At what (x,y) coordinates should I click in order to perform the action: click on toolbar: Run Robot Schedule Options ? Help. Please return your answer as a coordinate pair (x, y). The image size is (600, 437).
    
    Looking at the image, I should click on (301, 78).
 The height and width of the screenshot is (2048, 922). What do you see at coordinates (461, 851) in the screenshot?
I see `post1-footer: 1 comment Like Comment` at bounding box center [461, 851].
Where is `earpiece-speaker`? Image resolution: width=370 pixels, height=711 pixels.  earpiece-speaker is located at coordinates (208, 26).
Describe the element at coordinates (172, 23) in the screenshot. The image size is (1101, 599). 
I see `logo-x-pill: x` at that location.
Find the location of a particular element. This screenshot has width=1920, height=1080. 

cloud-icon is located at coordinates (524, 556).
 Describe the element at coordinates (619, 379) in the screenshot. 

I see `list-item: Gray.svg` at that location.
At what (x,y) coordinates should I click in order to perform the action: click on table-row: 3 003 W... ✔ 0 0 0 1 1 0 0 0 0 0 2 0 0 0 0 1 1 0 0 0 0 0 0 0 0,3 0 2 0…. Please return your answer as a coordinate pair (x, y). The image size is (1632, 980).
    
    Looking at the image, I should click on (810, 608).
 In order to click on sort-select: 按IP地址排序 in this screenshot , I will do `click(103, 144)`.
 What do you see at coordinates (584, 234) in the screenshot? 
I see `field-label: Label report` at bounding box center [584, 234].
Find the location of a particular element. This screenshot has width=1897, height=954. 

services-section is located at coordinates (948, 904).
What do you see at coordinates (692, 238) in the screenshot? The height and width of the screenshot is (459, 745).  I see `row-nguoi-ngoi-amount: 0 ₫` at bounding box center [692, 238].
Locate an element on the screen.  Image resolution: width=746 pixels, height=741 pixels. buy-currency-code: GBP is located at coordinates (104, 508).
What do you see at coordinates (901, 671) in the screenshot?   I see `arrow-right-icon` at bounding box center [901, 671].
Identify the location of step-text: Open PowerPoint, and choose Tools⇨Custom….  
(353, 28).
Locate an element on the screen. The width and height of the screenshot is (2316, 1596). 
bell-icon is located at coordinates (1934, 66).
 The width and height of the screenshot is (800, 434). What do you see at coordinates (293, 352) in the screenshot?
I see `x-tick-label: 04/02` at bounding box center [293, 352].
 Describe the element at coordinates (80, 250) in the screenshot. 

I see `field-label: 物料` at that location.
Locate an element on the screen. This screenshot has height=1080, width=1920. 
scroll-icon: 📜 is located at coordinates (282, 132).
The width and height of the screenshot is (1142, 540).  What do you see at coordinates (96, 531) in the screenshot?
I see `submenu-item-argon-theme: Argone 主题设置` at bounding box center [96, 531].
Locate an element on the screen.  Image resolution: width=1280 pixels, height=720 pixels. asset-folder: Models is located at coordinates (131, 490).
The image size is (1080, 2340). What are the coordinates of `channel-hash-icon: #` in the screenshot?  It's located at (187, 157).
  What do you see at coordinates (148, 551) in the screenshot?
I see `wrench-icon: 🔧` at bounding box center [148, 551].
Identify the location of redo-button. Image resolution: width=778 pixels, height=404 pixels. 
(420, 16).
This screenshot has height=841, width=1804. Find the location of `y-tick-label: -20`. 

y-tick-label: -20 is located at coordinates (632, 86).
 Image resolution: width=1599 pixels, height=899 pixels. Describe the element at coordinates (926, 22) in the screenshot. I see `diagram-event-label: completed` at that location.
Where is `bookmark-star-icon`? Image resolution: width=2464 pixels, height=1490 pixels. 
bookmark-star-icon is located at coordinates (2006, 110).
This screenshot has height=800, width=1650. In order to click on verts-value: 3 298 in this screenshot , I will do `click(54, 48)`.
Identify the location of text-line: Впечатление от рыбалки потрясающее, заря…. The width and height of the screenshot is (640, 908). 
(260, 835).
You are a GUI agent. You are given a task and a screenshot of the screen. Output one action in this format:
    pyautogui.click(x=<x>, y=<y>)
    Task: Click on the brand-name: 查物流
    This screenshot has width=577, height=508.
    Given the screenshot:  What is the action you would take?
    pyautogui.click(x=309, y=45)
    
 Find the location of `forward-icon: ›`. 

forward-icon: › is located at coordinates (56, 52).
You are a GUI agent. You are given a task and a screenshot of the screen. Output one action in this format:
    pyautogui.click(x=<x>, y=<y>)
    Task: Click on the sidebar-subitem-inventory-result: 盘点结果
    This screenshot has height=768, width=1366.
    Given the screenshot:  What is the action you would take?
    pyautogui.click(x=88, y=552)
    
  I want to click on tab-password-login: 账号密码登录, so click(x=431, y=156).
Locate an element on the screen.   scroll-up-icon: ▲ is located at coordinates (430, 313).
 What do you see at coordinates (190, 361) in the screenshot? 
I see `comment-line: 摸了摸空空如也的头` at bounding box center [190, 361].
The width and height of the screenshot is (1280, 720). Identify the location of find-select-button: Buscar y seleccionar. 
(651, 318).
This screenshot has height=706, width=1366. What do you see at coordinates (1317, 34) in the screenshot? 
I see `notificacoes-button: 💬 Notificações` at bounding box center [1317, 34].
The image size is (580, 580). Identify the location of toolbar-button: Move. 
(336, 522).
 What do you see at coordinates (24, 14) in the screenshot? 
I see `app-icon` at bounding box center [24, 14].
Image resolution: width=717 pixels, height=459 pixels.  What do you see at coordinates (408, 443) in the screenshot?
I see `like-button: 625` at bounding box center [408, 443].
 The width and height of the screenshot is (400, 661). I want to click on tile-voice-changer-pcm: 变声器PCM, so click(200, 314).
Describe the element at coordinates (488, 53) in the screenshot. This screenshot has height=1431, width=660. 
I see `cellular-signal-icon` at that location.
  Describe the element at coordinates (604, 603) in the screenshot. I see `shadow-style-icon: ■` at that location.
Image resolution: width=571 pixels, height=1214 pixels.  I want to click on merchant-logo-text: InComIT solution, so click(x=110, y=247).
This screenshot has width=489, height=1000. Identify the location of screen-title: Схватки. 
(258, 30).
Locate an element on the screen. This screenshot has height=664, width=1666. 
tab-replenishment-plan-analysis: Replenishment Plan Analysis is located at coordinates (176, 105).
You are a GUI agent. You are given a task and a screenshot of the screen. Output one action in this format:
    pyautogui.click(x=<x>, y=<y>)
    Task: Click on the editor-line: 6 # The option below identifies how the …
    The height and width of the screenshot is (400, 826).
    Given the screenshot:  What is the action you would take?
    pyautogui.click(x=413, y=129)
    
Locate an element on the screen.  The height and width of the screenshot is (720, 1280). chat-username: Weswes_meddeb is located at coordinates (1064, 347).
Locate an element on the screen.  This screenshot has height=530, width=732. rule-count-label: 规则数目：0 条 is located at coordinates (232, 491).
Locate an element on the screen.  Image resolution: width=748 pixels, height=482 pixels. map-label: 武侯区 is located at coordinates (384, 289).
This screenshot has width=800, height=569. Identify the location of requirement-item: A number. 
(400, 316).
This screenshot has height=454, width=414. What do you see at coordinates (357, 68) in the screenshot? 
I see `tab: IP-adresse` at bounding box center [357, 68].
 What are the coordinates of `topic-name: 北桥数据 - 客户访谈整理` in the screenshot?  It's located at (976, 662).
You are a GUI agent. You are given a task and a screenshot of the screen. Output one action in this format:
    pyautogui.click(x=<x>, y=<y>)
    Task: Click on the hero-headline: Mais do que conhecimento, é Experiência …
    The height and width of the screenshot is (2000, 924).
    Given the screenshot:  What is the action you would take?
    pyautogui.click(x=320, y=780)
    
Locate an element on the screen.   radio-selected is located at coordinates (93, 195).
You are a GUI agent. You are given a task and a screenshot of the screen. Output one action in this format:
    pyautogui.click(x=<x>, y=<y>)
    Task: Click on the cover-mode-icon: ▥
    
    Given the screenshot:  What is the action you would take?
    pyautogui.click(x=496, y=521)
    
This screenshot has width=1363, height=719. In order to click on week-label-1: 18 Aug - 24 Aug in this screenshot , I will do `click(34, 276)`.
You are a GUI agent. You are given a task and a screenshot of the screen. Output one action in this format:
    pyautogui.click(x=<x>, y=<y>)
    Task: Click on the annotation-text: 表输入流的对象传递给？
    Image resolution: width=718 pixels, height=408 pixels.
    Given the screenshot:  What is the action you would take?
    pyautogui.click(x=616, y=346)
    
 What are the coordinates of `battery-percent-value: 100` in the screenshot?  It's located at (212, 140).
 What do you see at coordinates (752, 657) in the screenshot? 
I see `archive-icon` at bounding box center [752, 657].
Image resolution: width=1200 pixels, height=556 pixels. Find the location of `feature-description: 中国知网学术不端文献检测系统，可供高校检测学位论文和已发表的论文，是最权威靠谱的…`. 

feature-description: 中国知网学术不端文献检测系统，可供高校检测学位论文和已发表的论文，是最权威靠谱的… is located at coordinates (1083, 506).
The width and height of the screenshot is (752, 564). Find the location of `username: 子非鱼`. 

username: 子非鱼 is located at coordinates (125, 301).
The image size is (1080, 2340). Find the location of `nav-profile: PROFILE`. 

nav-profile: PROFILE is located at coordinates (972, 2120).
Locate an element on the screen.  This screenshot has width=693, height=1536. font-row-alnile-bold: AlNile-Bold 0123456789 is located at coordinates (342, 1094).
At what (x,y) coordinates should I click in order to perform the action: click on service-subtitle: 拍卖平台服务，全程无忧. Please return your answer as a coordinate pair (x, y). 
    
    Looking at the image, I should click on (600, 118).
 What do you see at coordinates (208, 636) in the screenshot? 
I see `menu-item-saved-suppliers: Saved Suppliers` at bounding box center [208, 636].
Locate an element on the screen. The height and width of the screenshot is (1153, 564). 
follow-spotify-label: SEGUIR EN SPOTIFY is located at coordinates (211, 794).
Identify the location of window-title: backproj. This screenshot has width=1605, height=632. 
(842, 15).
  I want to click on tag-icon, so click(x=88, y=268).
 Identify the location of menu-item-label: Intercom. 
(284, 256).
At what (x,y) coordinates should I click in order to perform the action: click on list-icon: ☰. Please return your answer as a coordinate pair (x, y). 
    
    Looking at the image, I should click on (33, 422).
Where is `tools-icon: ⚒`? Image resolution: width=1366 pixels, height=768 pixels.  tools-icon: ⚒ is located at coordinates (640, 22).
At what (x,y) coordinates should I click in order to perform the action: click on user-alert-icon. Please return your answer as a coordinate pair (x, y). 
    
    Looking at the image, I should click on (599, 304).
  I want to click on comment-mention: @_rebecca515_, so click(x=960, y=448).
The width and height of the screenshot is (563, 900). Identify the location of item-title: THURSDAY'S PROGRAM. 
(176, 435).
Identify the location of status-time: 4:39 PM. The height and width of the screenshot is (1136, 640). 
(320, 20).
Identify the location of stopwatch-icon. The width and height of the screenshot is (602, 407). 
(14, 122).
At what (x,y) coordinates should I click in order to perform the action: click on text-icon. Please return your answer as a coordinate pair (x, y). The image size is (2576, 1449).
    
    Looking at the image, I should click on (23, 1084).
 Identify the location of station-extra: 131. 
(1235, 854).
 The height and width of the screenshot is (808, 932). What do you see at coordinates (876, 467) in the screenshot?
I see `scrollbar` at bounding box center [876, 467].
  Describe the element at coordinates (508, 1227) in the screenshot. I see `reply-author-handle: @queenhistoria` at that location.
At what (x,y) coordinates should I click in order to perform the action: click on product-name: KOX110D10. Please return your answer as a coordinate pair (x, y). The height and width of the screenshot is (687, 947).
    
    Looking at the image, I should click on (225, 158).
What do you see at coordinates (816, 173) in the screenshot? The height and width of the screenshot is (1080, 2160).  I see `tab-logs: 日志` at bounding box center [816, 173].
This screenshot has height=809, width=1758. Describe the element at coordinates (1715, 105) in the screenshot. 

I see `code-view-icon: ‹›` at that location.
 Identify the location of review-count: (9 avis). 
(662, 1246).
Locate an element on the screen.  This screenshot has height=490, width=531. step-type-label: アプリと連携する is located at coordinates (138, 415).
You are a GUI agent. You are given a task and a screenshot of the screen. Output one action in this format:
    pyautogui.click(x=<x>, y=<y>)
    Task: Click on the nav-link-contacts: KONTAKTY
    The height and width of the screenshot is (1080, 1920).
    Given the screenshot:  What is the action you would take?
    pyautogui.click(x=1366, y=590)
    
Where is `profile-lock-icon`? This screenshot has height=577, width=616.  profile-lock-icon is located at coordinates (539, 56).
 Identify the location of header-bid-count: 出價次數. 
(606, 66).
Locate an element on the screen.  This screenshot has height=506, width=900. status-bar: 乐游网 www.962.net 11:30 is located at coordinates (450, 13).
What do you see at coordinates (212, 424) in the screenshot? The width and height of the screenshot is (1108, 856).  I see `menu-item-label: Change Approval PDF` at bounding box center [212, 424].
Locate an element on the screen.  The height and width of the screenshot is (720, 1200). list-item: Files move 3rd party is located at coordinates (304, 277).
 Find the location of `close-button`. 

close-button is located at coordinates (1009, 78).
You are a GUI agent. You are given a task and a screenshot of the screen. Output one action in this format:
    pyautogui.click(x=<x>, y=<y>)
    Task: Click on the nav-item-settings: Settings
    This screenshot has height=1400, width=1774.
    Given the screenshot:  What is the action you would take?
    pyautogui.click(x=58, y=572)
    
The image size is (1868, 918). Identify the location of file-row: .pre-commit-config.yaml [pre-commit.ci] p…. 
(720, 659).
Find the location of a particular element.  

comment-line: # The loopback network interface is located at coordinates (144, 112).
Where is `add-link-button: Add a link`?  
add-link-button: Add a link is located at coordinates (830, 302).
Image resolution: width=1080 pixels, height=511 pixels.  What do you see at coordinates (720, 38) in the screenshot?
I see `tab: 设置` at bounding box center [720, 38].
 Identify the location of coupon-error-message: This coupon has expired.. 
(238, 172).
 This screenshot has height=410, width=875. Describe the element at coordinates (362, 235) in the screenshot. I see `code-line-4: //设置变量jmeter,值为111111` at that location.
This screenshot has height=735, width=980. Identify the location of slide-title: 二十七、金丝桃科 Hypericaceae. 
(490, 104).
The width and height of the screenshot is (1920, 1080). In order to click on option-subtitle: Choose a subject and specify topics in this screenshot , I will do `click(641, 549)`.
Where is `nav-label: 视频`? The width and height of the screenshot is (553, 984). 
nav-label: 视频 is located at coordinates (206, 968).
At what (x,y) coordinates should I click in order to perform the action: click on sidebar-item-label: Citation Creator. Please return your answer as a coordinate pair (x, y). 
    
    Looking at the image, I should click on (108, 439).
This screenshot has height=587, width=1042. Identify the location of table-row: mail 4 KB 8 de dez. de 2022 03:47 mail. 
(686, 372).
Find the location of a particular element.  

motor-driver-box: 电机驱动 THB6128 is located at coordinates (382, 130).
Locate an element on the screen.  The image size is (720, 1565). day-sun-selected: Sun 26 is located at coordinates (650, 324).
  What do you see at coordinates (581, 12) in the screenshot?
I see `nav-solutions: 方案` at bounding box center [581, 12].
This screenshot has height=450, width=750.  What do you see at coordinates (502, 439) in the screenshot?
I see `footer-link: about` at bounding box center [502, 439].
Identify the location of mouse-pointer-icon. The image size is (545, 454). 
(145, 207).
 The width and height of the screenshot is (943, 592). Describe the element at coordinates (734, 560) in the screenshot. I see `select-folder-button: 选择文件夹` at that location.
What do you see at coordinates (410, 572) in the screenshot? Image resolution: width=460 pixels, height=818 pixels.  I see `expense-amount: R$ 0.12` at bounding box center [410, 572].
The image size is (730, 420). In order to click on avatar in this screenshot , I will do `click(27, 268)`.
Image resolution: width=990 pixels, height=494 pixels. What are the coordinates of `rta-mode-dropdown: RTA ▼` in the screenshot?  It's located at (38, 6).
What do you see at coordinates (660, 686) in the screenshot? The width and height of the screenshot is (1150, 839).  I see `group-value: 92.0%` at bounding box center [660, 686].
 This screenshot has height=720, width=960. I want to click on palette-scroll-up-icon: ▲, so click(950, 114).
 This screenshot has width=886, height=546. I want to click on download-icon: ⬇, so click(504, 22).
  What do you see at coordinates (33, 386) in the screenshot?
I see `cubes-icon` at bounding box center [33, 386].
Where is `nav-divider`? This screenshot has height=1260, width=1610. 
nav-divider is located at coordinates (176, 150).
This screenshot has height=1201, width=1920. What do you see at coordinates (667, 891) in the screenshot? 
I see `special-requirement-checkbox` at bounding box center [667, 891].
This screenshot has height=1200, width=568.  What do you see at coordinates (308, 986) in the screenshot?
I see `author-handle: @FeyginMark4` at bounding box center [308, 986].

○ ○ ○ ○

_The task:_
Update the lines of the material starting at the line containing "coordinates (1064, 347)." and ending at the line containing "pyautogui.click(x=496, y=521)", replacing "GUI agent" with "interface agent" and leaving everything else unchanged.

_Expected answer:_
Locate an element on the screen.  The height and width of the screenshot is (720, 1280). chat-username: Weswes_meddeb is located at coordinates (1064, 347).
Locate an element on the screen.  This screenshot has height=530, width=732. rule-count-label: 规则数目：0 条 is located at coordinates (232, 491).
Locate an element on the screen.  Image resolution: width=748 pixels, height=482 pixels. map-label: 武侯区 is located at coordinates (384, 289).
This screenshot has width=800, height=569. Identify the location of requirement-item: A number. 
(400, 316).
This screenshot has height=454, width=414. What do you see at coordinates (357, 68) in the screenshot? 
I see `tab: IP-adresse` at bounding box center [357, 68].
 What are the coordinates of `topic-name: 北桥数据 - 客户访谈整理` in the screenshot?  It's located at (976, 662).
You are a interface agent. You are given a task and a screenshot of the screen. Output one action in this format:
    pyautogui.click(x=<x>, y=<y>)
    Task: Click on the hero-headline: Mais do que conhecimento, é Experiência …
    The height and width of the screenshot is (2000, 924).
    Given the screenshot:  What is the action you would take?
    pyautogui.click(x=320, y=780)
    
Locate an element on the screen.   radio-selected is located at coordinates (93, 195).
You are a interface agent. You are given a task and a screenshot of the screen. Output one action in this format:
    pyautogui.click(x=<x>, y=<y>)
    Task: Click on the cover-mode-icon: ▥
    
    Given the screenshot:  What is the action you would take?
    pyautogui.click(x=496, y=521)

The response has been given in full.